La ricetta del week-end: torta caprese

1935
caprese

La torta caprese è l’esempio pratico del detto “le idee migliori nascono dagli errori”. Inventata da Carmine Di Fiore intorno al 1920, il pasticciere dimenticò di aggiungere la farina al composto. Una volta sfornato il dolce, complici la meravigliosa consistenza umida e morbida così come la sua naturale assenza di glutine, conquistò tutti, tanto da diventare una delle icone della pasticceria tradizionale campana. Dall’isola di Capri, dov’è nata, fino alla Costiera Amalfitana, è il dolce più acquistato nelle pasticcerie.

Ingredienti (stampo 22 cm)

  • 170 g di cioccolato fondente al 50% da grattugiare;
  • 85 g di mandorle pelate;
  • 85 g di nocciole intere spellate di Giffoni;
  • 170 g di zucchero a velo;
  • 170 g di burro ammorbidito;
  • 25 g di fecola di patate;
  • 14 g di cacao amaro in polvere;
  • 148 g di albumi a temperatura ambiente;
  • 85 g di tuorli a temperatura ambiente;
  • 4 g di lievito in polvere per dolci;
  • baccello di vaniglia di Bourbon ½;
  • sale fino q.b.;
  • zucchero a velo per decorare.

Procedimento

Versare in una ciotola il burro a temperatura ambiente, metà dello zucchero e i semi raschiati con un coltellino da mezza bacca di vaniglia. Azionare le fruste a velocità medio-alta e dopo 6-7 minuti aggiungete anche un pizzico di sale e i tuorli d’uovo. Anche le uova vanno lasciate a temperatura ambiente. Il composto dopo pochi minuti risulterà ben spumoso. Spegnere le fruste e ripulire la ciotola con una spatola raccogliendo tutto il composto. In un’altra ciotola miscelare le polveri del il cioccolato grattugiato e le mandorle in polvere e le nocciole in polvere. Setacciaee la fecola di patate, il lievito per dolci e il cacao amaro in polvere.

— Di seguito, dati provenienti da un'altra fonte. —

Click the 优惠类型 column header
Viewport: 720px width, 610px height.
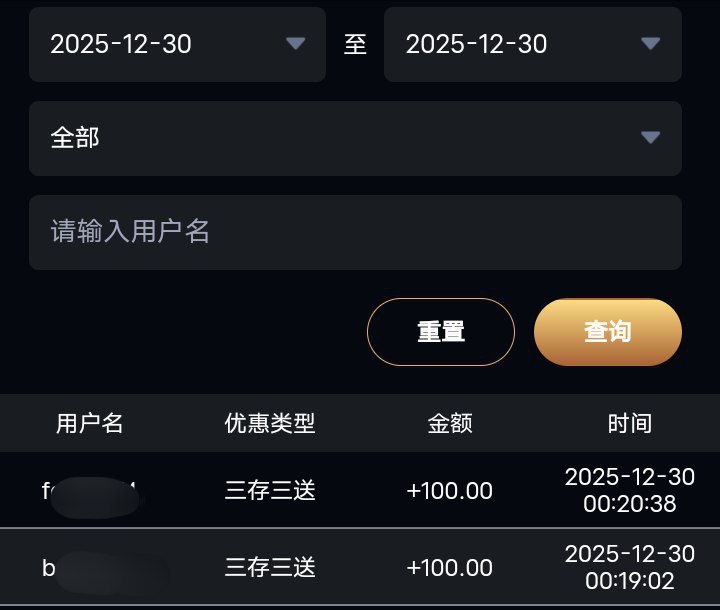pyautogui.click(x=270, y=423)
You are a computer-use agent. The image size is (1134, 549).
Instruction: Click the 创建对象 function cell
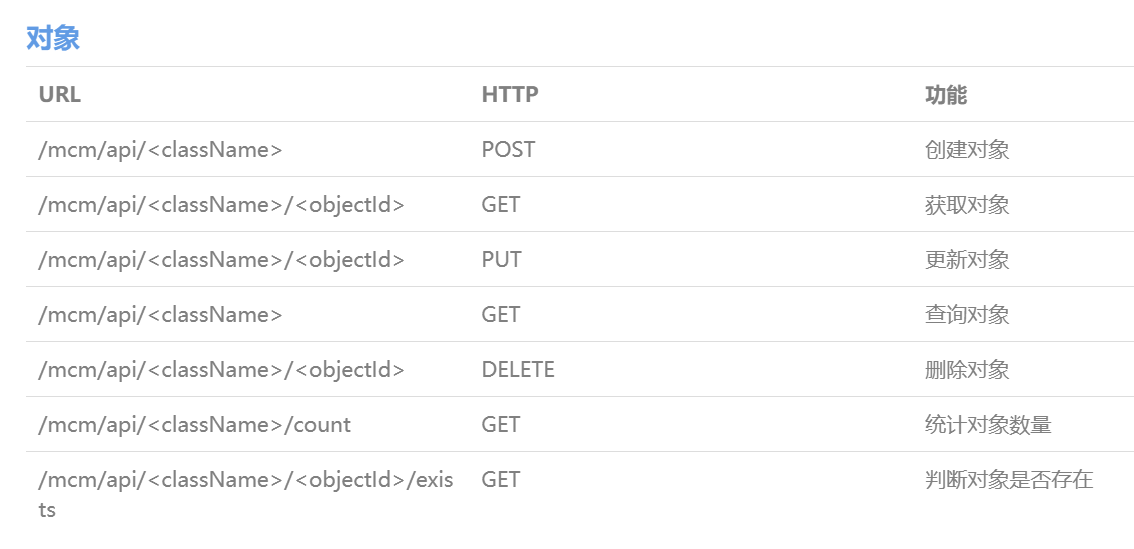tap(967, 150)
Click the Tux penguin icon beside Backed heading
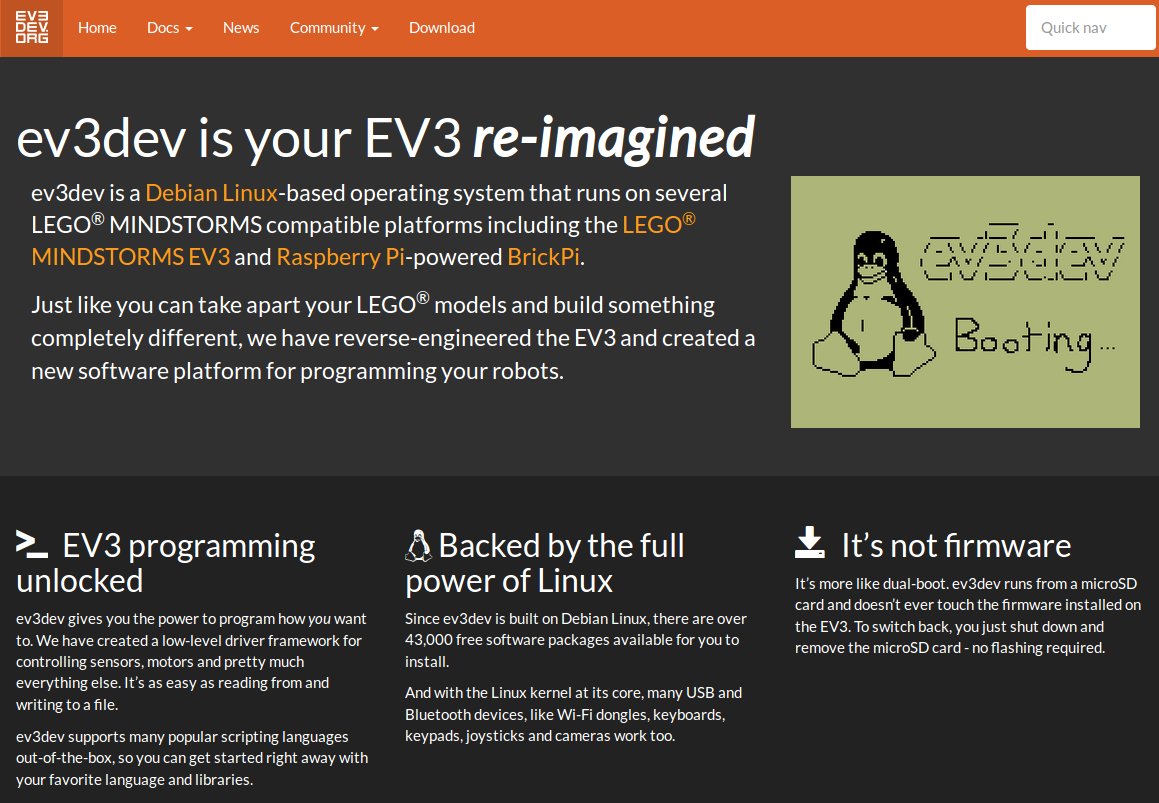This screenshot has height=803, width=1159. coord(418,545)
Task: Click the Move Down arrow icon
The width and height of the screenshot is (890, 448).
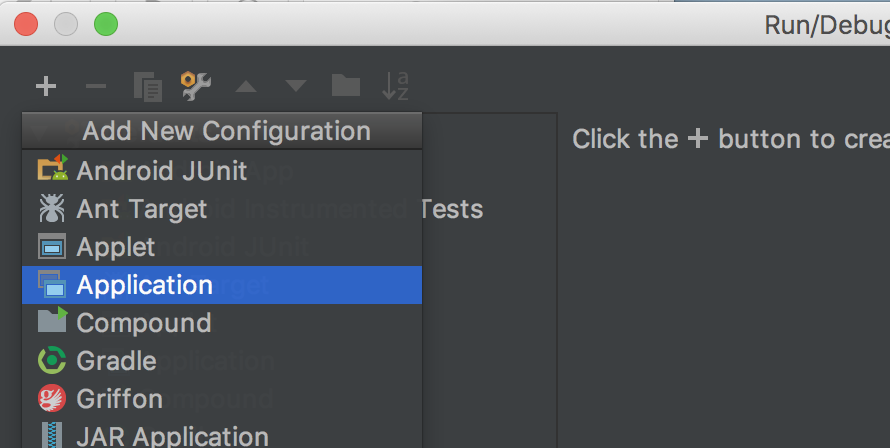Action: pos(296,87)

Mescolate bene il tutto. In un’altra ciotola versare gli albumi e il rimanente zucchero a velo. Assicurarsi che le fruste siano ben pulite, altrimenti gli albumi non monteranno. Non serve montare a neve ma dovrà fare il classico becco d’uccello. Ora che tutte le preparazioni sono completate, preriscaldare il forno a 170° in modalità ventilata. Aggiungere al composto di tuorli e burro un terzo degli albumi montati, poi un terzo delle polveri e amalgamare bene con la spatola, mescolando delicatamente dal basso verso l’alto. Aggiungere pian piano un altro terzo degli albumi e di polveri. Continuare fino a che non otterrete un impasto uniforme.

Versare il composto liscio e cremoso in una tortiera da 22 cm già imburrata e infarinata con fecola di patate. Livellare accuratamente la superficie e cuocete in forno ventilato a 170° per circa 45 minuti. Lasciar intiepidire la torta nello stampo, poi capovolgerla e sformarla. Rigirarla nuovamente su un piatto foderato con carta forno e lasciar raffreddare completamente. Una volta fredda, capovolgete la torta un’ultima volta, eliminate la carta forno e spolverizzate la superficie con zucchero a velo. La torta caprese può essere conservata a temperatura ambiente, in un luogo fresco, sotto una campana di vetro per 3-4 giorni.